→ **DATASET RECORDS**:
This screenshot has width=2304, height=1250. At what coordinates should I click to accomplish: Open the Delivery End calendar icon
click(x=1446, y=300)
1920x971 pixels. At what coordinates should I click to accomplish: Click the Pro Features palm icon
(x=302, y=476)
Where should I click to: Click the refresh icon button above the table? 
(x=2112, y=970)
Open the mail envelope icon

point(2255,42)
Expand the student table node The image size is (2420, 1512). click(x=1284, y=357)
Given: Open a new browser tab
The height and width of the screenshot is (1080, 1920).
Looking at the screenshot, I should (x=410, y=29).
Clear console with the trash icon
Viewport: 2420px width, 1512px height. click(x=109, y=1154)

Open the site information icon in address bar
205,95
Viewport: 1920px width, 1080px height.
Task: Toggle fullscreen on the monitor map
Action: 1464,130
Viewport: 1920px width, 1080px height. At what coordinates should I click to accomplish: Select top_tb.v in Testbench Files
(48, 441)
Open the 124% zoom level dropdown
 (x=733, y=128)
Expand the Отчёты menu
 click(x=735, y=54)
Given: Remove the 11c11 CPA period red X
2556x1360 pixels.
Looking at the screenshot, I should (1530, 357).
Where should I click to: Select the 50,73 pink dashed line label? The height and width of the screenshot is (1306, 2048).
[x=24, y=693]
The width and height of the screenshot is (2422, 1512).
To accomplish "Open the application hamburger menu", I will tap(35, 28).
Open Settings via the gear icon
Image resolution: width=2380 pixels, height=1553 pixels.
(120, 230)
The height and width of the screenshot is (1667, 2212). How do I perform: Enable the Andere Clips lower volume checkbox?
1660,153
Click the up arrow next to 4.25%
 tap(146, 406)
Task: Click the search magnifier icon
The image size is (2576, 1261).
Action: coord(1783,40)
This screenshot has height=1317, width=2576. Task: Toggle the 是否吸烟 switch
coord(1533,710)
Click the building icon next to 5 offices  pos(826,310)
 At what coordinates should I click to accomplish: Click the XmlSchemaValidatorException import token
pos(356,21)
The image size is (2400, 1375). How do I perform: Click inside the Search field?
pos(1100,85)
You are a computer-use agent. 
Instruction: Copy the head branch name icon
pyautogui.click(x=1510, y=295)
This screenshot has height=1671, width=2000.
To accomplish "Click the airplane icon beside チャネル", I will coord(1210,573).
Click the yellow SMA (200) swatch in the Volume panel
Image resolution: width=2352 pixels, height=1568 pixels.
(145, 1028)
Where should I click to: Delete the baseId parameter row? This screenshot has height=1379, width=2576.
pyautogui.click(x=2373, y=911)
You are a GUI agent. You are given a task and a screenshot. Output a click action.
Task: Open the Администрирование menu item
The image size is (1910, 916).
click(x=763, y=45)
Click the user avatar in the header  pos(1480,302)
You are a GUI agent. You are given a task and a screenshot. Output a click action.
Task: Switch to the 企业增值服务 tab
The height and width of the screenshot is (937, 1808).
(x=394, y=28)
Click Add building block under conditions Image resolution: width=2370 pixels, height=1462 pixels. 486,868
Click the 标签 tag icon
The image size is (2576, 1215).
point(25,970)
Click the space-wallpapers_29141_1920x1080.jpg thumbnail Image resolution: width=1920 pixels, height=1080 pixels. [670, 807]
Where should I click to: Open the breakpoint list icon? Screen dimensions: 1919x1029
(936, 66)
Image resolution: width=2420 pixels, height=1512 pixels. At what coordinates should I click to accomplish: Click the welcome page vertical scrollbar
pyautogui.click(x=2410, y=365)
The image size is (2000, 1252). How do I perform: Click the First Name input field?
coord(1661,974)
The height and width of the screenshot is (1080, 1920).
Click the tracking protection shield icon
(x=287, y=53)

→ **EXERCISE**: Without altering a single word, set down all the entries again.

→ **RESPONSE AREA**:
This screenshot has width=2304, height=1250. At what coordinates should I click to accomplish: Open the Delivery End calendar icon
click(x=1446, y=300)
1920x971 pixels. At what coordinates should I click to accomplish: Click the Pro Features palm icon
(x=302, y=476)
Where should I click to: Click the refresh icon button above the table? 
(x=2112, y=970)
Open the mail envelope icon

point(2255,42)
Expand the student table node The image size is (2420, 1512). click(x=1284, y=357)
Given: Open a new browser tab
The height and width of the screenshot is (1080, 1920).
Looking at the screenshot, I should (x=410, y=29).
Clear console with the trash icon
Viewport: 2420px width, 1512px height. click(x=109, y=1154)

Open the site information icon in address bar
205,95
Viewport: 1920px width, 1080px height.
Task: Toggle fullscreen on the monitor map
Action: 1464,130
Viewport: 1920px width, 1080px height. At what coordinates should I click to accomplish: Select top_tb.v in Testbench Files
(48, 441)
Open the 124% zoom level dropdown
 (x=733, y=128)
Expand the Отчёты menu
 click(x=735, y=54)
Given: Remove the 11c11 CPA period red X
2556x1360 pixels.
Looking at the screenshot, I should (1530, 357).
Where should I click to: Select the 50,73 pink dashed line label? The height and width of the screenshot is (1306, 2048).
[x=24, y=693]
The width and height of the screenshot is (2422, 1512).
To accomplish "Open the application hamburger menu", I will tap(35, 28).
Open Settings via the gear icon
Image resolution: width=2380 pixels, height=1553 pixels.
(120, 230)
The height and width of the screenshot is (1667, 2212). How do I perform: Enable the Andere Clips lower volume checkbox?
1660,153
Click the up arrow next to 4.25%
 tap(146, 406)
Task: Click the search magnifier icon
The image size is (2576, 1261).
Action: coord(1783,40)
This screenshot has height=1317, width=2576. Task: Toggle the 是否吸烟 switch
coord(1533,710)
Click the building icon next to 5 offices  pos(826,310)
 At what coordinates should I click to accomplish: Click the XmlSchemaValidatorException import token
pos(356,21)
The image size is (2400, 1375). How do I perform: Click inside the Search field?
pos(1100,85)
You are a computer-use agent. 
Instruction: Copy the head branch name icon
pyautogui.click(x=1510, y=295)
This screenshot has height=1671, width=2000.
To accomplish "Click the airplane icon beside チャネル", I will coord(1210,573).
Click the yellow SMA (200) swatch in the Volume panel
Image resolution: width=2352 pixels, height=1568 pixels.
(145, 1028)
Where should I click to: Delete the baseId parameter row? This screenshot has height=1379, width=2576.
pyautogui.click(x=2373, y=911)
You are a GUI agent. You are given a task and a screenshot. Output a click action.
Task: Open the Администрирование menu item
The image size is (1910, 916).
click(x=763, y=45)
Click the user avatar in the header  pos(1480,302)
You are a GUI agent. You are given a task and a screenshot. Output a click action.
Task: Switch to the 企业增值服务 tab
The height and width of the screenshot is (937, 1808).
(x=394, y=28)
Click Add building block under conditions Image resolution: width=2370 pixels, height=1462 pixels. 486,868
Click the 标签 tag icon
The image size is (2576, 1215).
point(25,970)
Click the space-wallpapers_29141_1920x1080.jpg thumbnail Image resolution: width=1920 pixels, height=1080 pixels. [670, 807]
Where should I click to: Open the breakpoint list icon? Screen dimensions: 1919x1029
(936, 66)
Image resolution: width=2420 pixels, height=1512 pixels. At what coordinates should I click to accomplish: Click the welcome page vertical scrollbar
pyautogui.click(x=2410, y=365)
The image size is (2000, 1252). How do I perform: Click the First Name input field?
coord(1661,974)
The height and width of the screenshot is (1080, 1920).
Click the tracking protection shield icon
(x=287, y=53)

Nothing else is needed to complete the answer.